UPDATE 31st August 2017: Sega has said the offline play bug that affected the PC version of Sonic Mania has been patched.
The #sonicmaniapc offline play bug has now been patched. Thanks for your patience and let us know if you experience any further problems.— SEGA Europe (@SEGA_Europe) August 30, 2017
Sega has also added a Denuvo warning to Sonic Mania's Steam page.
In a post on Facebook, Sega said it found a problem within the game code that prevented people playing offline, and denied it had anything to do with the game's controversial DRM.
"We've looked into the DRM complaints and can confirm this was not the cause of the problem," Sega said. "We apologise for any inconvenience any of the bugs may have caused players of the PC version at launch and would like to reassure them again, that as with this particular bug, we are on the case and working on fixes so everyone can have an uninterrupted and enjoyable experience playing Sonic Mania both online and offline."
ORIGINAL STORY 30th August 2017: PC gamers are review-bombing Sonic Mania on Steam over what they believe is an underhanded inclusion of DRM.
Sonic Mania came out on Steam yesterday after a two week delay and users soon discovered the game contained the controversial DRM, Denuvo.
However, there was no mention of the inclusion of DRM anywhere on Sonic Mania's Steam page.
Denuvo has long been a controversial inclusion in PC titles. Critics accuse it of being little more than malware that affects game performance. Supporters point to its solid track record of stalling the release of game cracks - sometimes for months after launch.
Sonic fans say Denuvo makes Sonic Mania an always-online game because it needs to contact a server for authentication. Fans had expected the game to be playable offline.
Here's a snippet of the anger being channeled in the form of negative Steam user reviews:
"I am beyond disgusted that this was installed without any warning," wrote Steam user Miraglyth. "If not removed I shall seek a refund towards the end of my refund period in a week. More urgently, I am trying to find a way to eradicate the malware from my computer presently."
"SEGA delayed the release of the PC version to implement Denuvo and they did it in a way that I've never seen before," XeidiDent said. "This game can't be played offline. At all. And there's nowhere on the Store page informing the customer about this. Lesson learned, Sega."
"Was really looking forward to this game," said wrz. "Now I feel violated because SEGA did not say it was going to have Denuvo. This is the first and last time I preorder a Sega game. I'm done. Now we know why it was delayed for two weeks."
The negative reviews sparked a comment from Sega addressing the concern over the DRM.
Sega said the lack of a DRM warning on the Sonic Mania Steam page was an error, and that the game should be playable offline.
Here's the statement in full:
"Like you, we've noticed an error in the Steam store not mentioning the DRM for Sonic Mania.
"We're fixing that now.
"Sonic Mania is intended to be played offline and we're investigating reports on that.
"We're also investigating other issues like controller support, these are all PC specific things that Christian and the team have been working on these last few weeks.

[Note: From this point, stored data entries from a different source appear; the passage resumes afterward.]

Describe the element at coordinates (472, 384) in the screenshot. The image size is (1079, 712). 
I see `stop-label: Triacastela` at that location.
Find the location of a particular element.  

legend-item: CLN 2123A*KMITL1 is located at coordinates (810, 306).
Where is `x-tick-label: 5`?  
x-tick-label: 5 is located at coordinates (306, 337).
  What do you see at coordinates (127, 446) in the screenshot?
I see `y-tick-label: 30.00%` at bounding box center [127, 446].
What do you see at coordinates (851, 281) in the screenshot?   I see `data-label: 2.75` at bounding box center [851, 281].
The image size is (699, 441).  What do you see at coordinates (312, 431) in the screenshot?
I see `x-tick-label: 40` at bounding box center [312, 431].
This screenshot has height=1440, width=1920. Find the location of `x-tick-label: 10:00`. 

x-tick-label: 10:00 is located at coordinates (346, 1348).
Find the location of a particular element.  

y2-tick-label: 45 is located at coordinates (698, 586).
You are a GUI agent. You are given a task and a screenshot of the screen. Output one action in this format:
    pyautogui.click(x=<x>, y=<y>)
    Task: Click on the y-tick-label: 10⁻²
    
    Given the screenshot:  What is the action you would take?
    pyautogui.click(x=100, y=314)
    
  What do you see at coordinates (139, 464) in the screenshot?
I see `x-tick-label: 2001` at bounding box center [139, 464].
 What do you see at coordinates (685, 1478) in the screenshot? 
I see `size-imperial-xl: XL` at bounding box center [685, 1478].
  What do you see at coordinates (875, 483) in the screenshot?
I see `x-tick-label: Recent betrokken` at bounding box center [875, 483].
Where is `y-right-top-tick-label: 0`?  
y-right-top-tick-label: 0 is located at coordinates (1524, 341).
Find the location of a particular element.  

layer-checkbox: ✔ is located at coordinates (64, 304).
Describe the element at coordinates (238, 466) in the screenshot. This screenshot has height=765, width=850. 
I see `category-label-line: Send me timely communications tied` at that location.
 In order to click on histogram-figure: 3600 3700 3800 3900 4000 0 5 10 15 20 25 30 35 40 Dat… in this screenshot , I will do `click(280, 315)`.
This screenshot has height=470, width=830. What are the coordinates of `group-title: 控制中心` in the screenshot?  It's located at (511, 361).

"Please bare with us while we collate and investigate problems that are being brought to our attention."
The negativity has tarnished what is otherwise a return to form for the Sonic series. Sonic Mania wowed critics when it came out on console earlier this month. Our own Edwin called it essential in our Sonic Mania review, saying: "1992 is alive and well. Christian Whitehead and team turn in a beautiful rewrite of the 16-bit Sonic games with all-new stages."
It's worth noting Sonic Mania's overall Steam user rating remains mostly positive, with plenty of players expressing their delight with the good work done by developer Christian Whitehead and his team. But for those who refuse to buy the game because of the DRM, or for those who have already demanded a refund, will the addition of a DRM warning be enough to spark a second chance?